:: Your instructions ::
Set it all down exactly, every record and every line.

(Collected data)
····················

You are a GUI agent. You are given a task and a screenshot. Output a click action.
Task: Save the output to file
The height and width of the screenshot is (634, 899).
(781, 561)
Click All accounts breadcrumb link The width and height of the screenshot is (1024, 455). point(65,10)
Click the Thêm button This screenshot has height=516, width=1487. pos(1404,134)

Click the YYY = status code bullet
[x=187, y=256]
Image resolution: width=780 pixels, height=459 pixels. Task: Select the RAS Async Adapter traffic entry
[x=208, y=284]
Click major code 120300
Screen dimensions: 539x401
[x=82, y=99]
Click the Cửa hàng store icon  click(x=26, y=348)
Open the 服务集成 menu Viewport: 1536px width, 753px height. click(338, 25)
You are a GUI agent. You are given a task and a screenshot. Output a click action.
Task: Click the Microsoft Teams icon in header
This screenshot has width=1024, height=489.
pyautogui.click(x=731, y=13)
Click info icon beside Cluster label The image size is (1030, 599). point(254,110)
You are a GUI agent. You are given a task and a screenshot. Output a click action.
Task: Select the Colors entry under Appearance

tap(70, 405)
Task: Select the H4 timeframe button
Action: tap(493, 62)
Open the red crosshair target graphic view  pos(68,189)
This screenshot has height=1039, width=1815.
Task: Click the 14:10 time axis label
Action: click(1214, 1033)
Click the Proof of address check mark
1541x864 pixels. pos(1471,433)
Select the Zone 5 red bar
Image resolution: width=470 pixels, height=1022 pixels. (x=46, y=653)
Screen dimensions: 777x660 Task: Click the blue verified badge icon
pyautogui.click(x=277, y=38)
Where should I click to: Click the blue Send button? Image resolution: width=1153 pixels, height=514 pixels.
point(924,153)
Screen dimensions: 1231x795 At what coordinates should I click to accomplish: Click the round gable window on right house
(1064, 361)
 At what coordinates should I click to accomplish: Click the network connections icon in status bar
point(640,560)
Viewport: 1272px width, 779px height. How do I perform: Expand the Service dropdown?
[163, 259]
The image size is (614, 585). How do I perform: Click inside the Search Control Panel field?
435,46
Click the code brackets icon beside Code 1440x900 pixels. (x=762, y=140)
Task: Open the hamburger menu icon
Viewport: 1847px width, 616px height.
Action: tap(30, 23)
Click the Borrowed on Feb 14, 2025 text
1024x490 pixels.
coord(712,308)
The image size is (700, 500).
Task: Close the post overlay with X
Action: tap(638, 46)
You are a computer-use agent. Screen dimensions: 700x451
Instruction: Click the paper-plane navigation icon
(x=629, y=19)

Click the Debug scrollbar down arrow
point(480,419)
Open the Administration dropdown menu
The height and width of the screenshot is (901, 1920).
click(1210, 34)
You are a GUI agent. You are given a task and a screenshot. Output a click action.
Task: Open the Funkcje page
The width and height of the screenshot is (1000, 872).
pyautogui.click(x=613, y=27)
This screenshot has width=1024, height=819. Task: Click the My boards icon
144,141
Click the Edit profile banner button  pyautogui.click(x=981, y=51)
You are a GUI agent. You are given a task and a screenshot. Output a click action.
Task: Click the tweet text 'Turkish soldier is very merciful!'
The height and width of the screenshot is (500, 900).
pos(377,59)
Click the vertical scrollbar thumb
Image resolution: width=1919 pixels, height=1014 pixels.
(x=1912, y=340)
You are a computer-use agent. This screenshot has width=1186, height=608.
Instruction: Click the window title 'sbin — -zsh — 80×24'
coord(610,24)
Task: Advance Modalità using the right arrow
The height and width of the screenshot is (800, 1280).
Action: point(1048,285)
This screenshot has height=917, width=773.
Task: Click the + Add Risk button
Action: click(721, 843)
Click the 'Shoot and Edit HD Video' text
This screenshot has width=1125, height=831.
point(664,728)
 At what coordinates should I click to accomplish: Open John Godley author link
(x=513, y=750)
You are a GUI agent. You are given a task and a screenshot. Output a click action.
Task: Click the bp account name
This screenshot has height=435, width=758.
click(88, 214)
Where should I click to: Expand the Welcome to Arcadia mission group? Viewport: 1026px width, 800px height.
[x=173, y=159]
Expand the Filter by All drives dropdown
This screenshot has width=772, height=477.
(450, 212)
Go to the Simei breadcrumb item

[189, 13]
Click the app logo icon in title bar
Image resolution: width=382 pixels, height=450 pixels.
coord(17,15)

····················

:: Exercise solution ::
You are a GUI agent. You are given a task and a screenshot. Output a click action.
Task: Save the output to file
The height and width of the screenshot is (634, 899).
(781, 561)
Click All accounts breadcrumb link The width and height of the screenshot is (1024, 455). point(65,10)
Click the Thêm button This screenshot has height=516, width=1487. pos(1404,134)

Click the YYY = status code bullet
[x=187, y=256]
Image resolution: width=780 pixels, height=459 pixels. Task: Select the RAS Async Adapter traffic entry
[x=208, y=284]
Click major code 120300
Screen dimensions: 539x401
[x=82, y=99]
Click the Cửa hàng store icon  click(x=26, y=348)
Open the 服务集成 menu Viewport: 1536px width, 753px height. click(338, 25)
You are a GUI agent. You are given a task and a screenshot. Output a click action.
Task: Click the Microsoft Teams icon in header
This screenshot has width=1024, height=489.
pyautogui.click(x=731, y=13)
Click info icon beside Cluster label The image size is (1030, 599). point(254,110)
You are a GUI agent. You are given a task and a screenshot. Output a click action.
Task: Select the Colors entry under Appearance

tap(70, 405)
Task: Select the H4 timeframe button
Action: tap(493, 62)
Open the red crosshair target graphic view  pos(68,189)
This screenshot has height=1039, width=1815.
Task: Click the 14:10 time axis label
Action: click(1214, 1033)
Click the Proof of address check mark
1541x864 pixels. pos(1471,433)
Select the Zone 5 red bar
Image resolution: width=470 pixels, height=1022 pixels. (x=46, y=653)
Screen dimensions: 777x660 Task: Click the blue verified badge icon
pyautogui.click(x=277, y=38)
Where should I click to: Click the blue Send button? Image resolution: width=1153 pixels, height=514 pixels.
point(924,153)
Screen dimensions: 1231x795 At what coordinates should I click to accomplish: Click the round gable window on right house
(1064, 361)
 At what coordinates should I click to accomplish: Click the network connections icon in status bar
point(640,560)
Viewport: 1272px width, 779px height. How do I perform: Expand the Service dropdown?
[163, 259]
The image size is (614, 585). How do I perform: Click inside the Search Control Panel field?
435,46
Click the code brackets icon beside Code 1440x900 pixels. (x=762, y=140)
Task: Open the hamburger menu icon
Viewport: 1847px width, 616px height.
Action: tap(30, 23)
Click the Borrowed on Feb 14, 2025 text
1024x490 pixels.
coord(712,308)
The image size is (700, 500).
Task: Close the post overlay with X
Action: tap(638, 46)
You are a computer-use agent. Screen dimensions: 700x451
Instruction: Click the paper-plane navigation icon
(x=629, y=19)

Click the Debug scrollbar down arrow
point(480,419)
Open the Administration dropdown menu
The height and width of the screenshot is (901, 1920).
click(1210, 34)
You are a GUI agent. You are given a task and a screenshot. Output a click action.
Task: Open the Funkcje page
The width and height of the screenshot is (1000, 872).
pyautogui.click(x=613, y=27)
This screenshot has width=1024, height=819. Task: Click the My boards icon
144,141
Click the Edit profile banner button  pyautogui.click(x=981, y=51)
You are a GUI agent. You are given a task and a screenshot. Output a click action.
Task: Click the tweet text 'Turkish soldier is very merciful!'
The height and width of the screenshot is (500, 900).
pos(377,59)
Click the vertical scrollbar thumb
Image resolution: width=1919 pixels, height=1014 pixels.
(x=1912, y=340)
You are a computer-use agent. This screenshot has width=1186, height=608.
Instruction: Click the window title 'sbin — -zsh — 80×24'
coord(610,24)
Task: Advance Modalità using the right arrow
The height and width of the screenshot is (800, 1280).
Action: point(1048,285)
This screenshot has height=917, width=773.
Task: Click the + Add Risk button
Action: click(721, 843)
Click the 'Shoot and Edit HD Video' text
This screenshot has width=1125, height=831.
point(664,728)
 At what coordinates should I click to accomplish: Open John Godley author link
(x=513, y=750)
You are a GUI agent. You are given a task and a screenshot. Output a click action.
Task: Click the bp account name
This screenshot has height=435, width=758.
click(88, 214)
Where should I click to: Expand the Welcome to Arcadia mission group? Viewport: 1026px width, 800px height.
[x=173, y=159]
Expand the Filter by All drives dropdown
This screenshot has width=772, height=477.
(450, 212)
Go to the Simei breadcrumb item

[189, 13]
Click the app logo icon in title bar
Image resolution: width=382 pixels, height=450 pixels.
coord(17,15)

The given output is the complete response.